The threat to Atta hit him square in the jaw as hard as any fist could. He should rip his throat out, right there.
But if he said one more word right now, made one more argument, he’d only make things worse for Atta.
Instead, he turned on his heel and drove away.
Atta
The scents of bacon, black pudding, and coffee roused Atta from sleep. The best night’s sleep she’d ever had, if she were comparing. And then it all came flooding back, in the gut-punch way unique to the liminal place between dreams and wakefulness the morning after a tragedy.
Numbly, she dressed in tweed trousers and a thick, cable-knit turtleneck and tried to recall her way back to the kitchen, letting her nose guide her.
Sonder was at the island, whipping a bowl of something with a whisk. There he stood, heartstoppingly handsome in a white collared shirt, the top two buttons undone, showing the barest hint of his chest. Over it, he wore an open knit jumper, deep grey and ribbed. She couldn’t help but think what it would feel like to snuggle into his chest, for him to wrap those long arms around her and make her feel safe. His stubble had grown out considerably since they’d begun sinking all their time into their work, and the hints of grey were a little more noticeable. He heard her shuffle forward, looked up, and smiled, a curl of hair falling over his forehead. Her heart was horribly, horribly at risk with this man.
“Good morning,a stór.”
Oh, she was in so much trouble.
“Coffee is fresh.” He gestured to a shiny silver pot next to a fancy coffee machine on the far counter. “Bacon and eggs are ready. Black pudding is just about there. I thought I’d try my hand at blueberry muffins, too. You seemed to like the ones from Buttery.”
Atta’s stomach flopped at the mention of him noticing her favourite muffin, just like he’d noted her coffee order. “Sonder, this is too much. I don’t want to put you out.”
He frowned, then poured a cup of coffee for her, sliding it across the butcher block where she took a seat on a stool. “It’s my fault you were in that graveyard at all.”
“Ohhhh, so you’re trying to absolve your guilty conscience,” she teased.
Sonder tried to scowl at her, but there was a smile tugging at the corner of his mouth. “I’m going to make this right. But, in the meantime, you’ll make yourself at home here. You have all you could dream of as far as tools and research materials go. Imagine what you can do with uninterrupted time, hm?”
“Yourprofessoris showing.” He glowered at her and she hid a smile behind her teacup.
“Funny, funny girl.”
After he artfully filled brown paper cups with muffin batter and slid them into the oven, he plated their food and came around to sit next to her on a stool. “I have lectures today, but I’ve told the House I won’t be in tonight, so I should be home at a reasonable hour.”
Atta listened, chewing a bite of the delicious black pudding and egg, considering how domestic it all felt. Sonder cooking her breakfast, talking about his day and returning home. . . It was nice. So nice that it terrified her a little. She couldn’t get used to this.
As they ate, they chatted about what Sonder had read in the paper before she awoke and got in a mild disagreement about a scientific hypothesis posed by one of the Society members to him the week prior, and then the oven buzzed.
“My muffins!” He popped up off the stool and Atta laughed. He’d let her in so much in the last few weeks and she hoped she was doing the same.
Or did she?

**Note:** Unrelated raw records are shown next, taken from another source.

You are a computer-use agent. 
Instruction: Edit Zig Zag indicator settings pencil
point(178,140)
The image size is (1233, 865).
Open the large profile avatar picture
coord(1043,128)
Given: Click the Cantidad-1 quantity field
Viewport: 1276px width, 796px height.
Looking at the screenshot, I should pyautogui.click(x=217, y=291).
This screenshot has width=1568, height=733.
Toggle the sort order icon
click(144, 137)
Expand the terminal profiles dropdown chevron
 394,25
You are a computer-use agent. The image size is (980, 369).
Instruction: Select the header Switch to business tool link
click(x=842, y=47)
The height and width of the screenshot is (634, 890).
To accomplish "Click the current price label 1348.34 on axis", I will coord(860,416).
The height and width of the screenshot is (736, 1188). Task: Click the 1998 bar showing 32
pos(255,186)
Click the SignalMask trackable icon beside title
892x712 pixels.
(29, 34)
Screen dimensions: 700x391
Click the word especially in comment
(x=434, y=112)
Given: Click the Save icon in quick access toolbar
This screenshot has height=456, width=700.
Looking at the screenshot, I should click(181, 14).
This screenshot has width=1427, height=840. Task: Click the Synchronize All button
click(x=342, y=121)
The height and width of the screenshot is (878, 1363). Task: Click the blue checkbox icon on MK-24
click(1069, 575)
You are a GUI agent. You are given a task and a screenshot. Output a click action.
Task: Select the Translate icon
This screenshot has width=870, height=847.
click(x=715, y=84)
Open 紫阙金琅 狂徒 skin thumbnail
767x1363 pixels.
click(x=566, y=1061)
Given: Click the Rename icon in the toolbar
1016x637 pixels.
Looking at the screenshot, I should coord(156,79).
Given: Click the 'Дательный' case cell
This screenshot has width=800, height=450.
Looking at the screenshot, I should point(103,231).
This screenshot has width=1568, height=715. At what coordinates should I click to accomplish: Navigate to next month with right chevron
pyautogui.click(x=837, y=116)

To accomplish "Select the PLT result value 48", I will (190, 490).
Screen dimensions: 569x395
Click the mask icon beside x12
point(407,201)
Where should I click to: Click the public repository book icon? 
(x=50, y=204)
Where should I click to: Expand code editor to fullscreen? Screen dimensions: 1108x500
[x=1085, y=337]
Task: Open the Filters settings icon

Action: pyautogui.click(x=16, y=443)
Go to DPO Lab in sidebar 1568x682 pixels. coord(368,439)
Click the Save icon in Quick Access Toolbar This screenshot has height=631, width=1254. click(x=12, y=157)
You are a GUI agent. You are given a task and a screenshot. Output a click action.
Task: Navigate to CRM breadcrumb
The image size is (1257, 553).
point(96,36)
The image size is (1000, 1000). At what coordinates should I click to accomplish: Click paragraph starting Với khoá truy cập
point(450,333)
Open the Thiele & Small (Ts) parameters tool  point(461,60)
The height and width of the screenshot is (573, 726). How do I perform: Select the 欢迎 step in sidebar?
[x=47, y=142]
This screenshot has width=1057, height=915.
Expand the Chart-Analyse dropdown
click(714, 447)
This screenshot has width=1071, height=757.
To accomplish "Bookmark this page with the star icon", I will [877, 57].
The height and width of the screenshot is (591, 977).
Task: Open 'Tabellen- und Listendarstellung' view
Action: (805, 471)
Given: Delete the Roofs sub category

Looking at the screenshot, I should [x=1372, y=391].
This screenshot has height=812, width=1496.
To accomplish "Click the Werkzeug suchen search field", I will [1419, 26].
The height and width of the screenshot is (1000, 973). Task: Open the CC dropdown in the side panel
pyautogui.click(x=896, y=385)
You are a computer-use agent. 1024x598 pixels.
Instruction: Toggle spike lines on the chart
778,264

They both had so much to lose.
Tossing one of the muffins back and forth in his hands like a hot potato and saying, “Oo– hot– hot–” Sonder finally managed to land one on the counter in front of her.
She was still chuckling when he put his plate in the sink and told her, “The house is yours,stór. Use it as you wish and I’ll see you this evening.”
Atta wandered the halls for over an hour after Sonder left, peeking into the rooms they never managed to get to on her tour.
In the opposite wing from her and Sonder’s rooms, she found a drawing-room she assumed had been his mother’s. It had the same dark, enchanted forest feel of her countenance and the rooms Atta had stayed in that used to be hers.
There was an easel in front of a large bay window that overlooked the Hawthorn Grove. Atta peered out over the trees, their leaves blanketing the ground and their branches bare, the oldest hawthorn standing in the centre looking both menacing and alluring, like Sonder before she knew him. Like Gold Stitch in his mask.
Pulling her attention away from the grounds and back into the house, she looked at the half-finished piece on the easel. At first, it looked like any other woodland, but then she noticed the dark strokes that felt like decay slashing the trees, the plants, the sky.
Flashes of her visions assaulted her in blurred, nauseating swirls. Shaking her head violently, Atta backed out of the room to begin her work for the day.
Sonder
“Atta!” He started calling her name from the moment he closed the front door. “Atta!”